We have plenty of excuses this year: I’ve been sick with a virus that seems to have no end in sight, I’m super pregnant, the kiddo is dancing on the border of being sick so there is missed work and rescheduled meetings and a messy house and money to be saved for the coming baby. The reality is though that neither Mr. Monkey or I are very big Valentine’s people. I think we used to exchange cards but we don’t even do that anymore. I’ve never gotten flowers at work and Mr. Monkey knows me well enough to know that I would be, frankly, horrified if I did (No judgement if that is a tradition you love, I just don’t enjoy flowers enough to make me forget how freaking expensive they are to get delivered on Valentine’s Day).

Even though we are not Valentine’s celebraters, the sight of rows of freshly delivered flowers on the front desk of our welcome center here at work does make me think a bit about love and marriage and the whole messy enterprise of attaching your life to someone else.

Mr. Monkey and I will be married seven years this summer. This sixth year of marriage has, for me, been the toughest in a variety of ways. We’ve had a major job change and an unexpected pregnancy to deal with. We also had some internal issues that forced us to look long and hard at our marriage and to ask the scariest question, out loud and in seriousness, to each other: “Do you want to stay married to me?”.

FYI: there is no way a pregnant woman can be asked or ask that question without risking dehydration from the crying, crying, crying that comes with it. In the event that you ever get to plan or schedule your serious state of the union talks, aim for a time when both people’s hormone levels are at somewhat normal levels.

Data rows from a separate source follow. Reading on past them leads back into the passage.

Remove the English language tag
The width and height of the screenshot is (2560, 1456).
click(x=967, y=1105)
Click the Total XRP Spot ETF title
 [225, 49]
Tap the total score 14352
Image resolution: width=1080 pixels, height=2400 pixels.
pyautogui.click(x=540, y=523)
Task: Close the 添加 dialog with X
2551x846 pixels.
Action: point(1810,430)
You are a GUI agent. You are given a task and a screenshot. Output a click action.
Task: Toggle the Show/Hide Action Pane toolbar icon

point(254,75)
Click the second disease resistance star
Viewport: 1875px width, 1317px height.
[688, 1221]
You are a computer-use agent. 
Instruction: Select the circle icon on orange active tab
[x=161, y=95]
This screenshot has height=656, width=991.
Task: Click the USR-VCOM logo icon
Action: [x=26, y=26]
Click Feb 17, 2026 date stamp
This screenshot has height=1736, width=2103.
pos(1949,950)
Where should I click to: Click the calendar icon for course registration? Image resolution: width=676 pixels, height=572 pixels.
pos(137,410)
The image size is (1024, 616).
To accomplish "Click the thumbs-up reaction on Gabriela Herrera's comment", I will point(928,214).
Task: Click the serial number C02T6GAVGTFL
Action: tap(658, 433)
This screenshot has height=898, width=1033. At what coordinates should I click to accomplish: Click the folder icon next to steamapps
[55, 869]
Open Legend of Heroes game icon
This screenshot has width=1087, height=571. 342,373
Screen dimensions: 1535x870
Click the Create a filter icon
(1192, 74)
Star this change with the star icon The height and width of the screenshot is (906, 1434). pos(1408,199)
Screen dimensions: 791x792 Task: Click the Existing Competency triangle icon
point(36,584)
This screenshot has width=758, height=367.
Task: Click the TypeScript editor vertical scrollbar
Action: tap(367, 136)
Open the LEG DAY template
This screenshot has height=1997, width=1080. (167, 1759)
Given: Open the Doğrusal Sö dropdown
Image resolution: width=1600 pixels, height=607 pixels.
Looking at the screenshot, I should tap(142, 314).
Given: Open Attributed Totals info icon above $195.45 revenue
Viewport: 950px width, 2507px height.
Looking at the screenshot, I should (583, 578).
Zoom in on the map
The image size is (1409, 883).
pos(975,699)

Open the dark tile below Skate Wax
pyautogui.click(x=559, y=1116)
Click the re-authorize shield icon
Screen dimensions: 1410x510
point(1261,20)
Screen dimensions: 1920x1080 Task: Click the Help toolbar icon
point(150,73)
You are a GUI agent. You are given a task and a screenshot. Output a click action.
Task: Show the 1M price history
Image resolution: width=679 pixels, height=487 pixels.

We do though. Want to stay married to each other, to make and remake this relationship into something more than just a vehicle for raising small children and providing each other with economic security and pleasant conversation and semi-regular sex.

Mr. Monkey isn’t a TV commercial version of romantic. He doesn’t buy flowers or jewelry or chocolate. He doesn’t really buy anything to express his love (save for honoring the pregnancy induced requests for various fast food places). He has been more conventionally romantic in the past and I have a drawer full of beautiful letters and poems that I will treasure forever. But, tangible things aside, I think of Mr. Monkey as a romantic because of what  he thinks marriage and long term committment can look like and the work he is willing to do to get there. He believes in the idea of marriage as a place for both people to continue to work toward being their best versions of their selves. He believes, I am certain, that his job as a spouse is to say “yes” to whatever I say is my dream for my life. He helps me see marriage the place where we figure out how to live our lives on purpose and require more of ourselves than just being good friends who happen to have babies together.

And I love him for that.

So, happy Valentine’s Day, Mr. Monkey. I will always bring you pears if you want them.